Axions affect stellar evolution, supernova cooling, and cosmological structure formation; constraints arise from observations of SN 1987A, Globular cluster star counts, and white dwarf luminosity functions studied by groups at European Southern Observatory and Space Telescope Science Institute. In cosmology, axions produced via the misalignment mechanism contribute to cold dark matter measured against Planck (spacecraft) anisotropy data, and axion miniclusters and Bose–Einstein condensate phenomena have been modeled by researchers at Caltech, University of Chicago, and Kavli Institute for Particle Astrophysics and Cosmology. The particle can impact polarization of the cosmic microwave background studied by BICEP/Keck Array and lensing analyses from Hubble Space Telescope and Vera C. Rubin Observatory surveys.

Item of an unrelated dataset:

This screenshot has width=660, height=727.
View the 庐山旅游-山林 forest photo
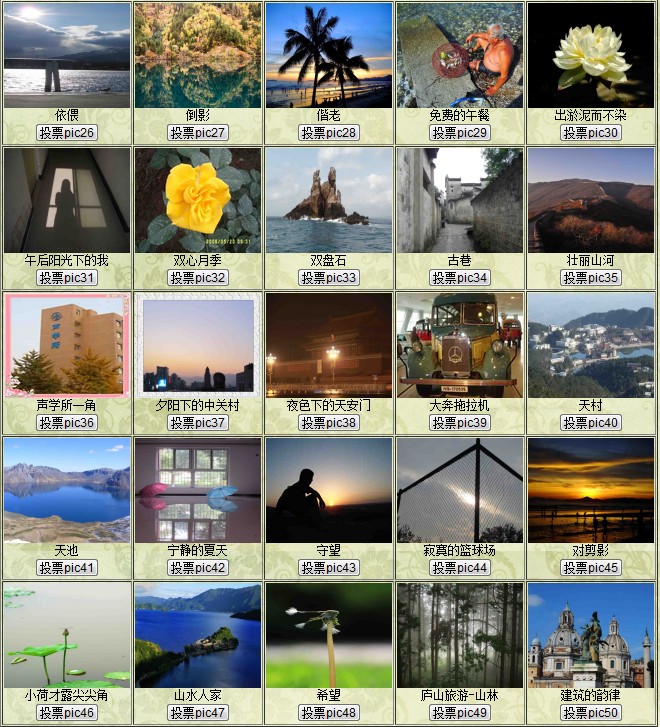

Beyond the canonical QCD axion, axion-like particles (ALPs) arise in string compactifications and extra-dimensional constructions developed at institutions like IAS, CERN Theory groups, and Stanford University. ALPs can have a wider range of masses and couplings and are invoked in explanations of phenomena reported by Fermi Gamma-ray Space Telescope, H.E.S.S., and Chandra X-ray Observatory anomalies. Theoretical frameworks linking ALPs with hidden sector gauge groups, dark photon portals, and moduli stabilization have been explored by Edward Witten, Juan Maldacena, and collaborative teams in Europe and Asia.
Current laboratory bounds come from haloscopes, helioscopes, and LSW experiments, and astrophysical limits derive from SN 1987A, Globular cluster data, and X-ray observations from XMM-Newton. Future efforts include next-generation ADMX runs, proposed experiments like IAXO, dielectric haloscope programs such as MADMAX, and quantum-enhanced searches integrating superconducting qubits and SQUIDs developed at IBM Research and NIST. If detected, the axion would impact particle physics, astrophysics, and cosmology, prompting coordinated responses from agencies including DOE, NSF, ESA, and national laboratories worldwide.